Despite market volatility, sense of calm

CHICAGO "If we were on a roller coaster right now, we did the loopty-loop and now we're back on," said Dan Deming, Chicago Board Options Exchange trader.

A federal plan to sure up the nation's banking system brought hope the government can put the breaks on this economic downturn.

"We must act now to protect the nation's economic health from serious risk," said Henry Paulson, U.S. Treasury secretary.

Thursday, U.S. Treasury Secretary Henry Paulson announced the plan and that details were being worked out.

"I am convinced this bold approach will cost American families far less than the alternative -- a continuing series of financial institution failures and frozen credit markets unable to fund economic expansion," said Paulson.

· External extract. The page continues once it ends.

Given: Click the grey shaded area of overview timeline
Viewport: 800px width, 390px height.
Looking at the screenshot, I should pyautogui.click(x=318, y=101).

U.S. Senator Dick Durbin was in on the congressional meeting with Secretary Paulson. Senator Durbin and others in Congress are looking to a plan to also help families in foreclosure.

"We're going to make sure we're sensitive to the big financial institutions and some of the mistakes they've made. We need to show sensitivity to working families as well," said Senator Dick Durbin, (D) Illinois.

"You've seen what's happened. You have to do something. The financial markets operate on fact, and they operate on emotion and hope. Or fear," said Rich Berg, Performance Trust Capital Partners CEO.

Berg says the market needs optimism to function and a government plan is the best way to infuse some optimism.

"Psychologically, it starts with the feeling that I don't have to sell and that puts the pressure off the market. So optimism is required for markets," said Berg.